WHAT YOU SHOULD DO
Repeat exactly, and nothing more, the lines from the one that includes "Given: Open the" through the final line of the entries; skip the pictures.

TASK INPUT
----
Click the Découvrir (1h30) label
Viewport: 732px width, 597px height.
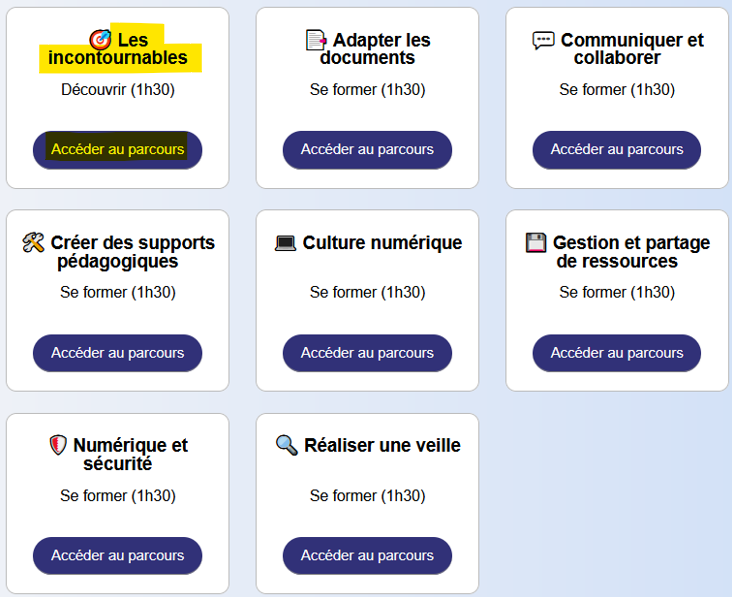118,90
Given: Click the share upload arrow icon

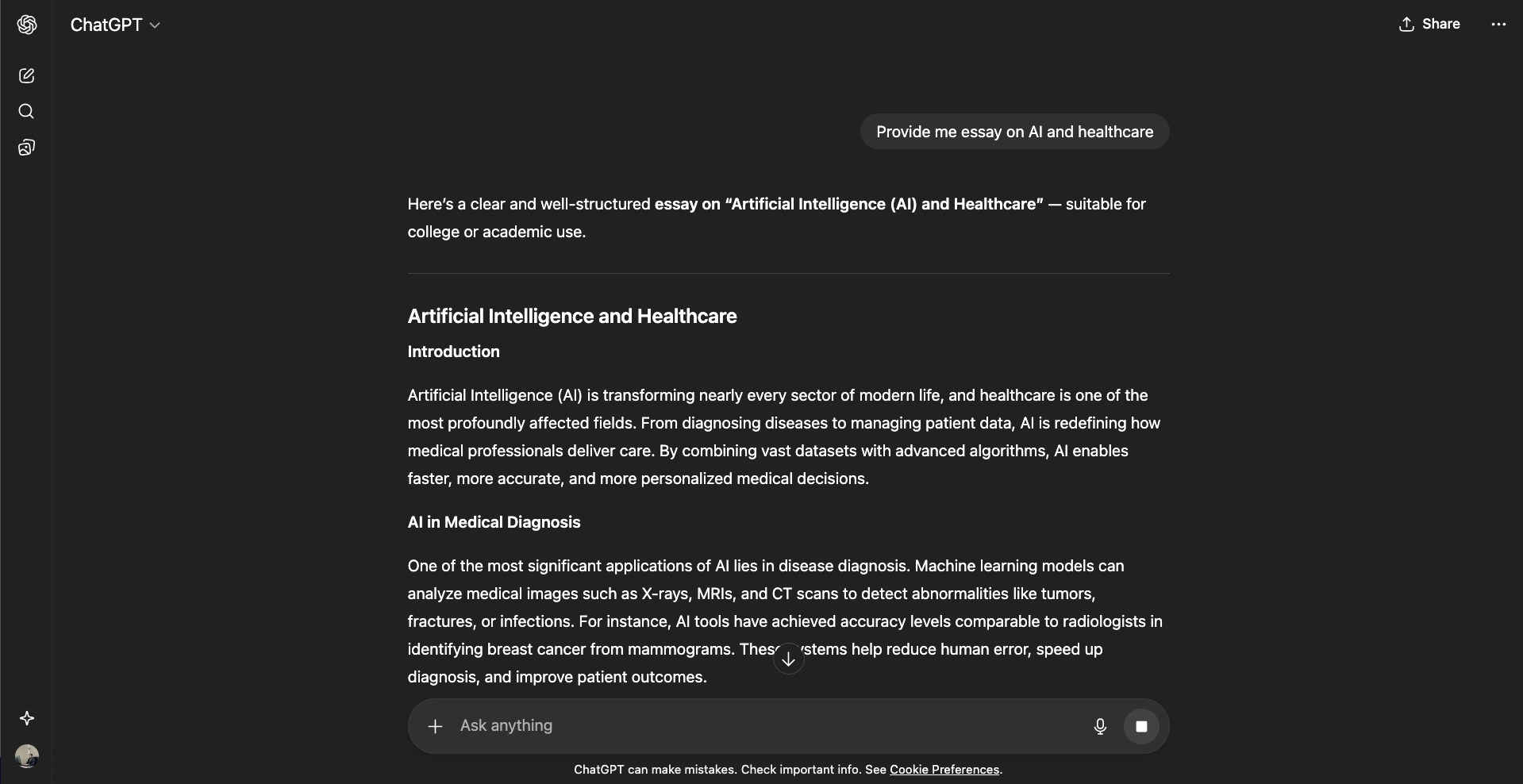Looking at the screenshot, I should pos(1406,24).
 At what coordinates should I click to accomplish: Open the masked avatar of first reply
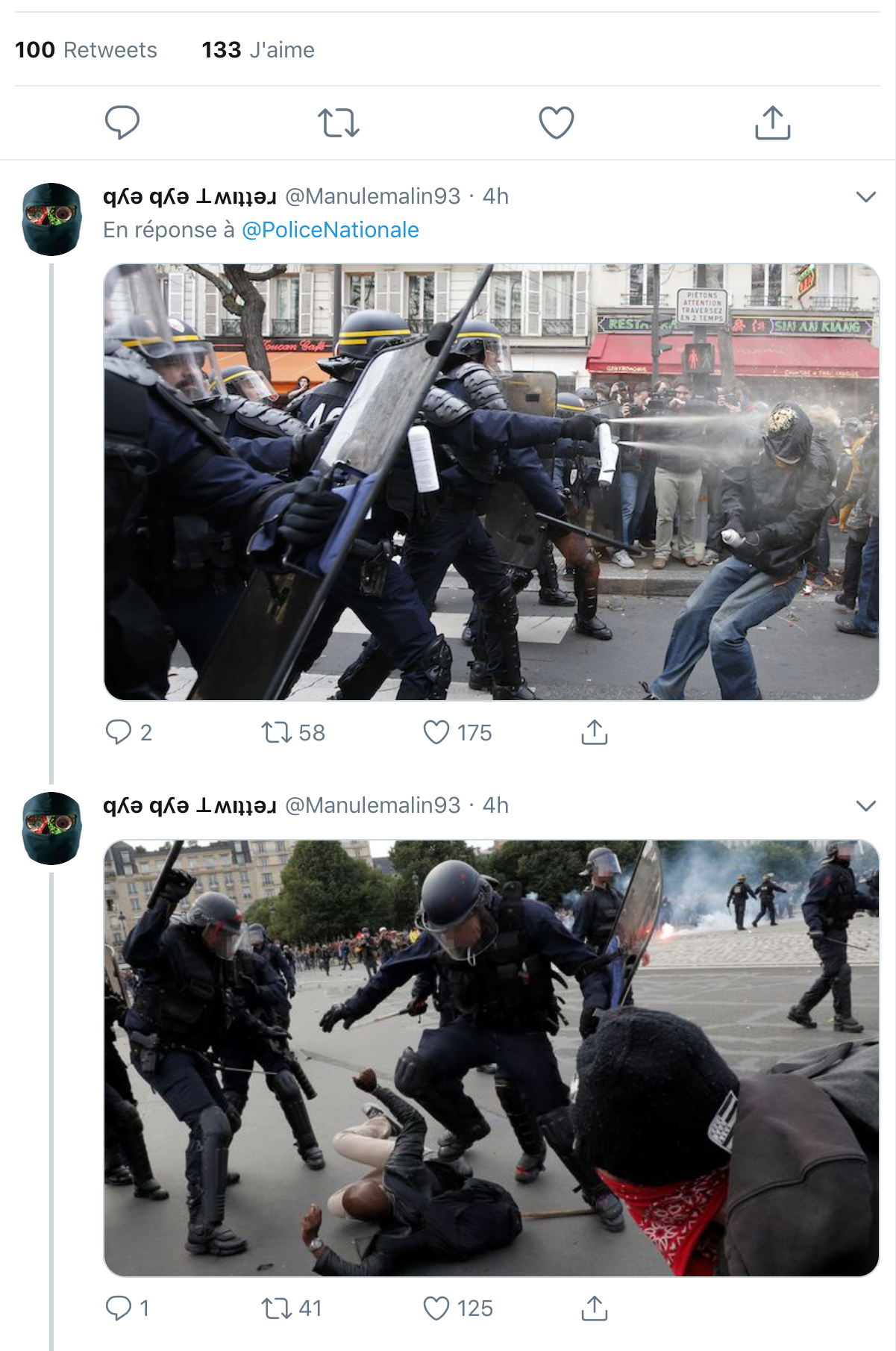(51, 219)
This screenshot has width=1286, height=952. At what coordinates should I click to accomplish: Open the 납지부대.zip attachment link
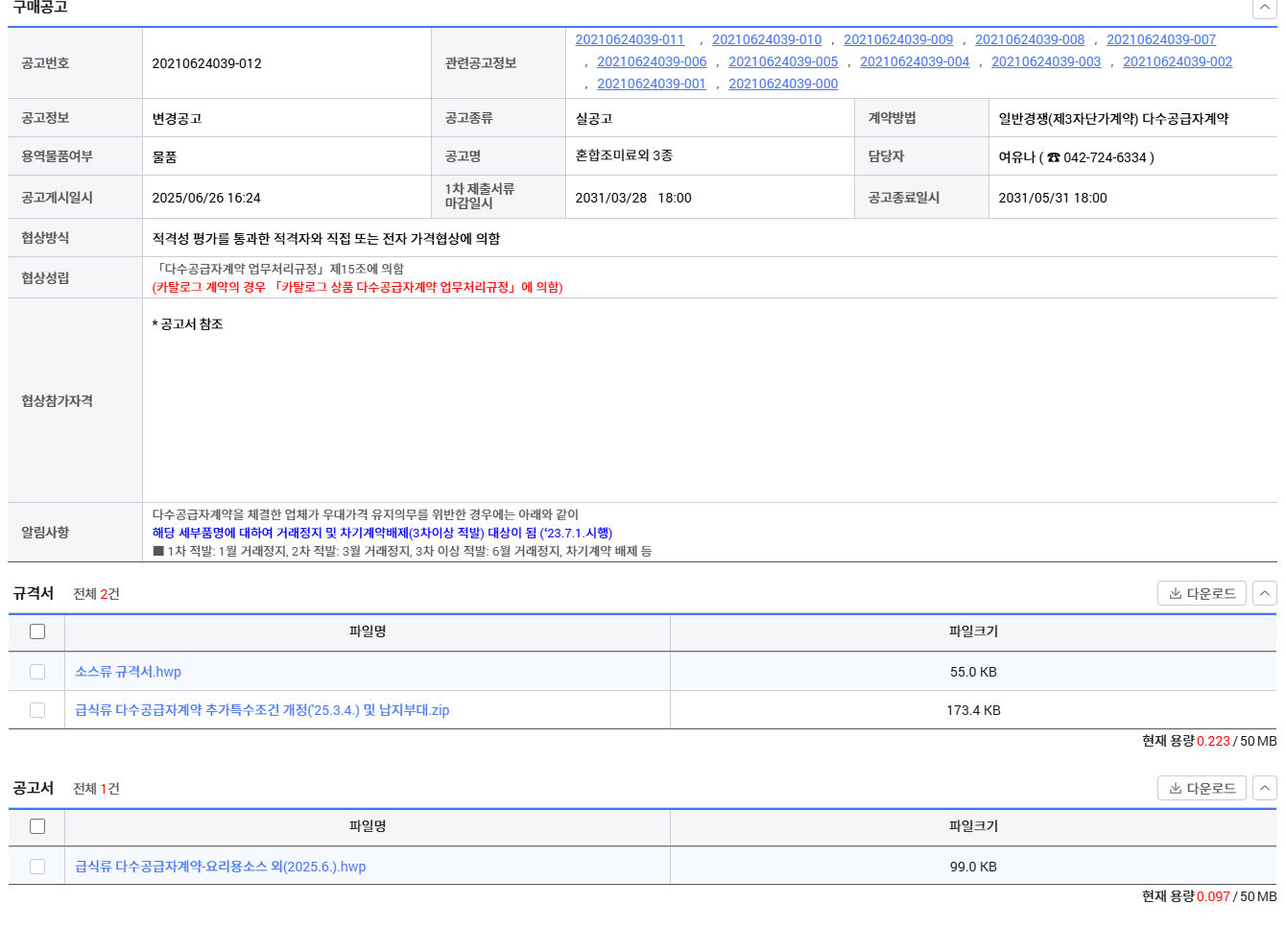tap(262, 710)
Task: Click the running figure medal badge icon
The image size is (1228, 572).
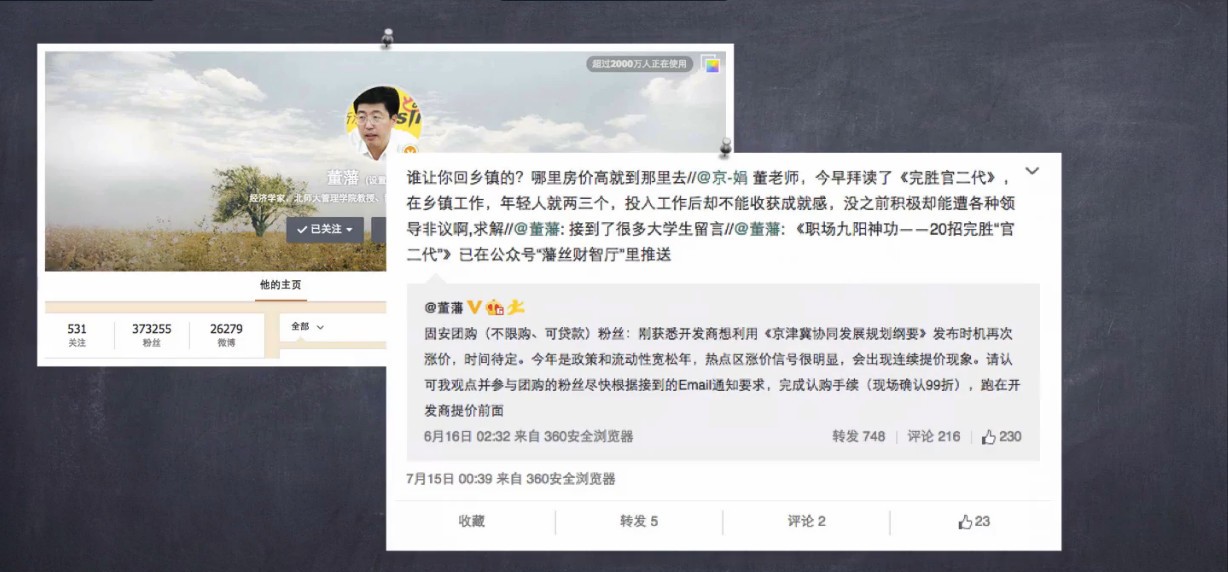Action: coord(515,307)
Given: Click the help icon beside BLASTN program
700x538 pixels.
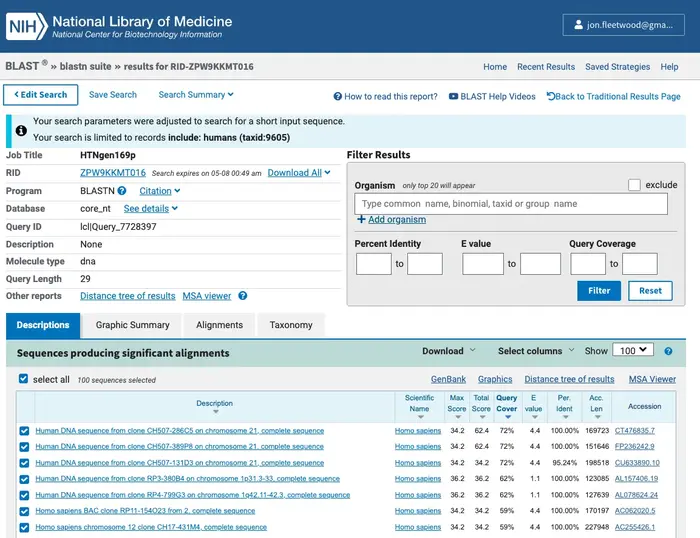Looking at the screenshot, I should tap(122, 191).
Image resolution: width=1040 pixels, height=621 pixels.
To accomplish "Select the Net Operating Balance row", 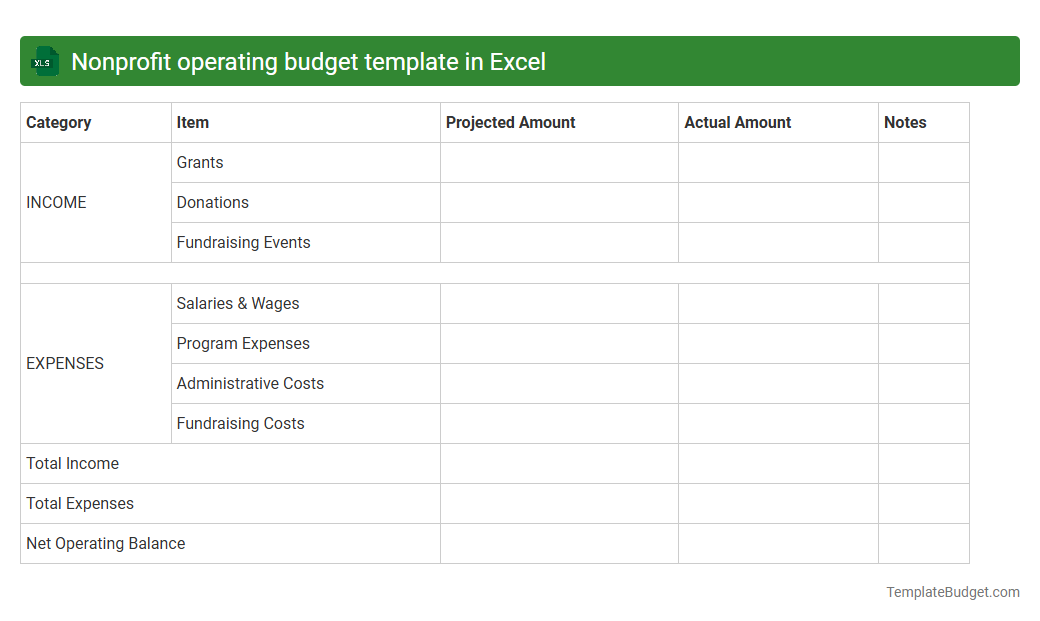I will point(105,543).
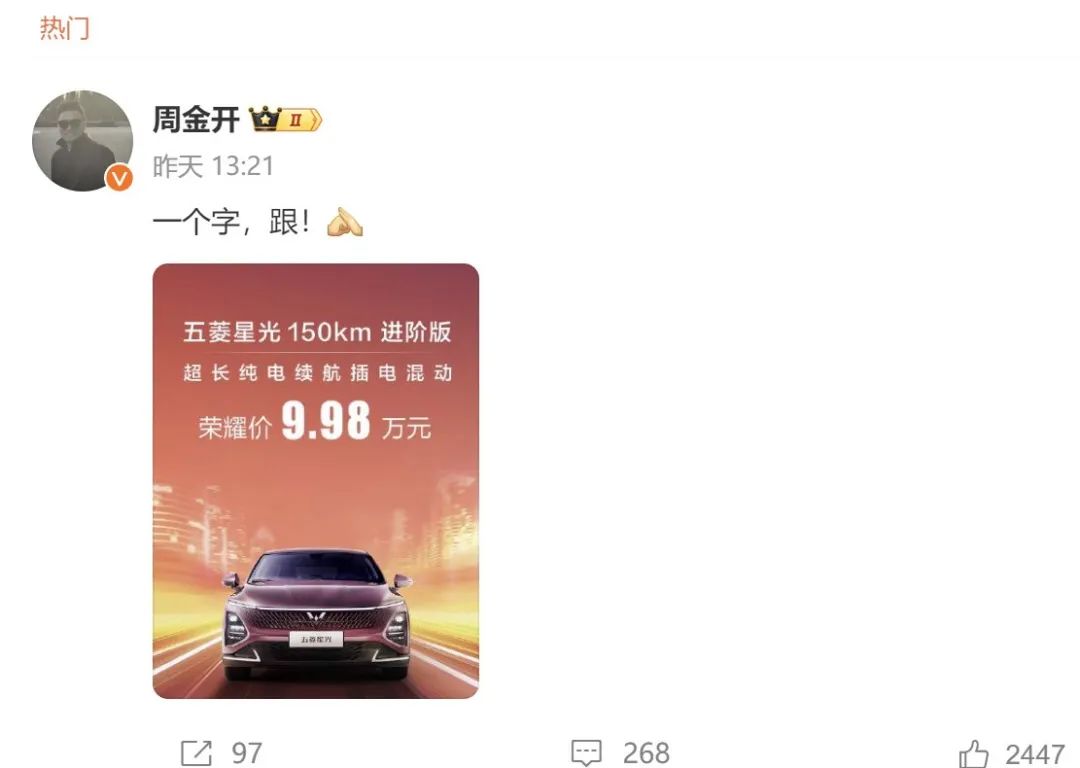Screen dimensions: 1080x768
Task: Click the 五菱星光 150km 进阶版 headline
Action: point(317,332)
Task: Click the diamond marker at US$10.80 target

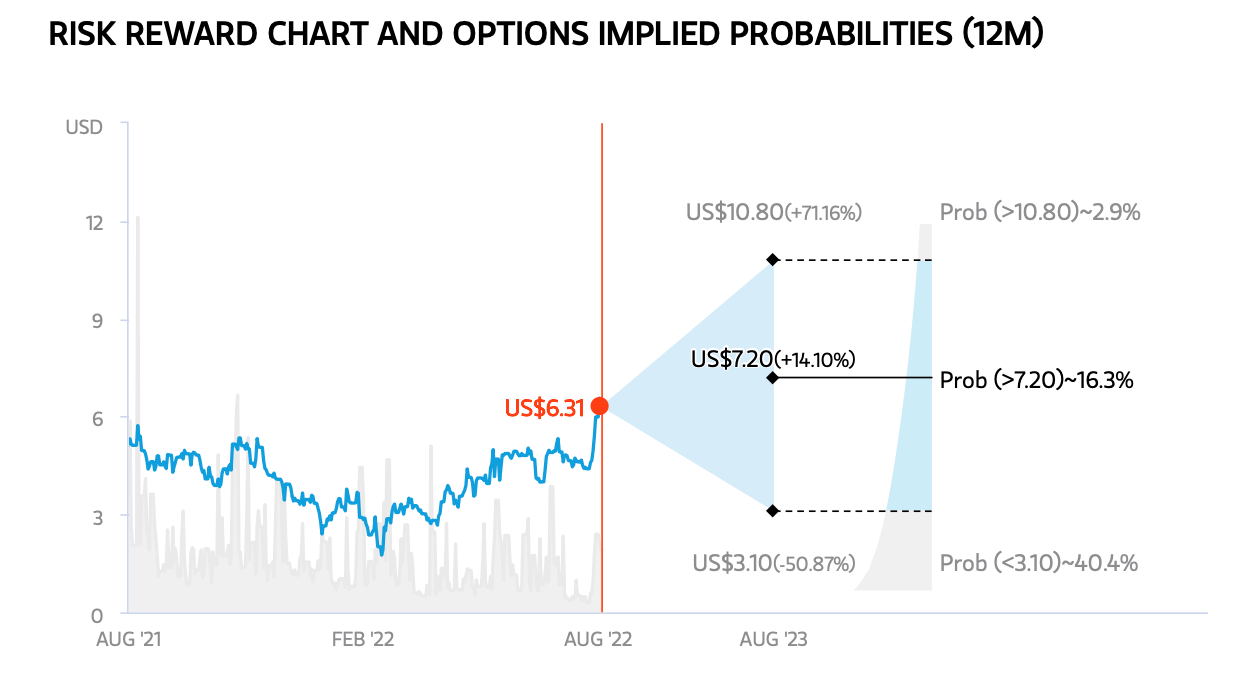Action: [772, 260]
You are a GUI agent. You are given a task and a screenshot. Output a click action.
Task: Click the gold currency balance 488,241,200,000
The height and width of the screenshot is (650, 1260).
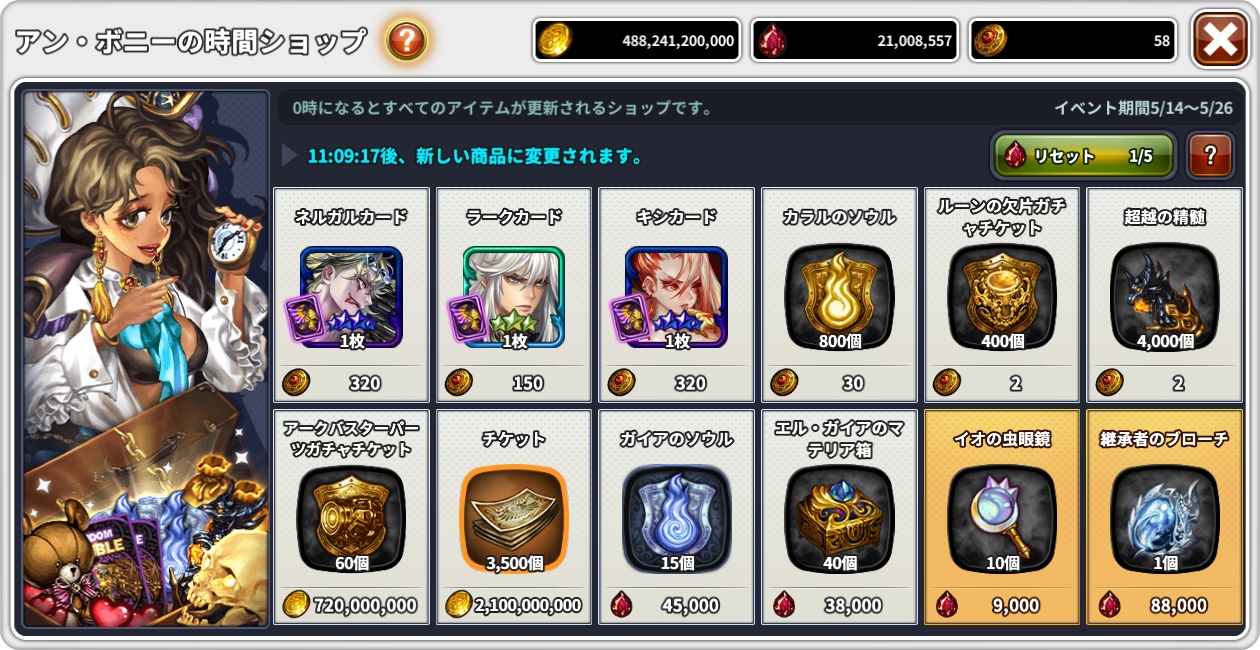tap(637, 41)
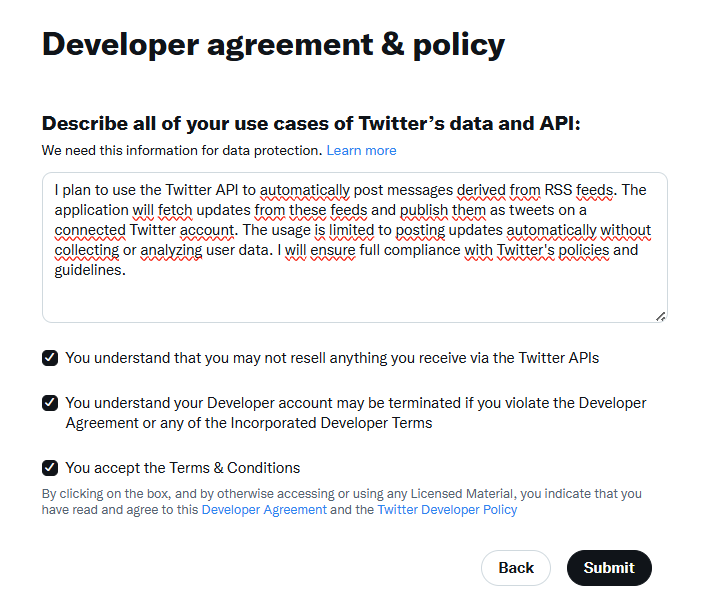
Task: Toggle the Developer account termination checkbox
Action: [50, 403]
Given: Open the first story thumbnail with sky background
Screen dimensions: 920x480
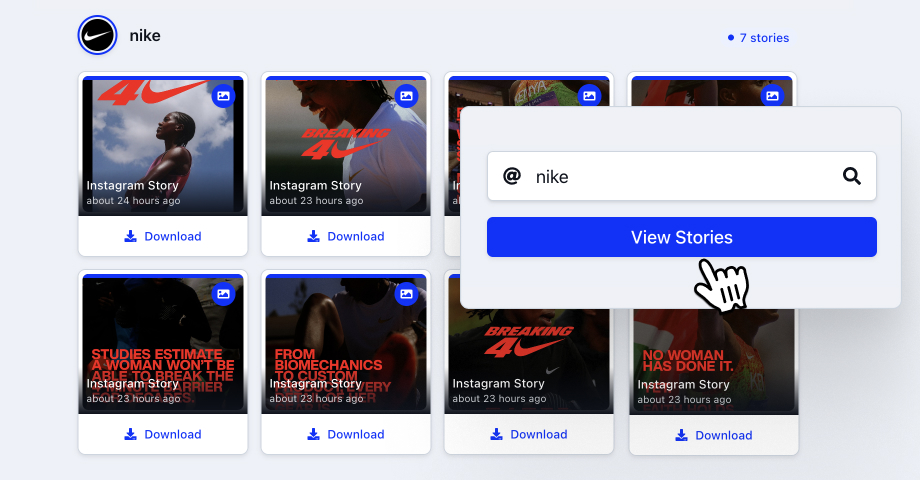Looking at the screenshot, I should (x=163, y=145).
----
ANSWER BELOW
Given: Open the first story thumbnail with sky background
Screen dimensions: 920x480
Looking at the screenshot, I should (x=163, y=145).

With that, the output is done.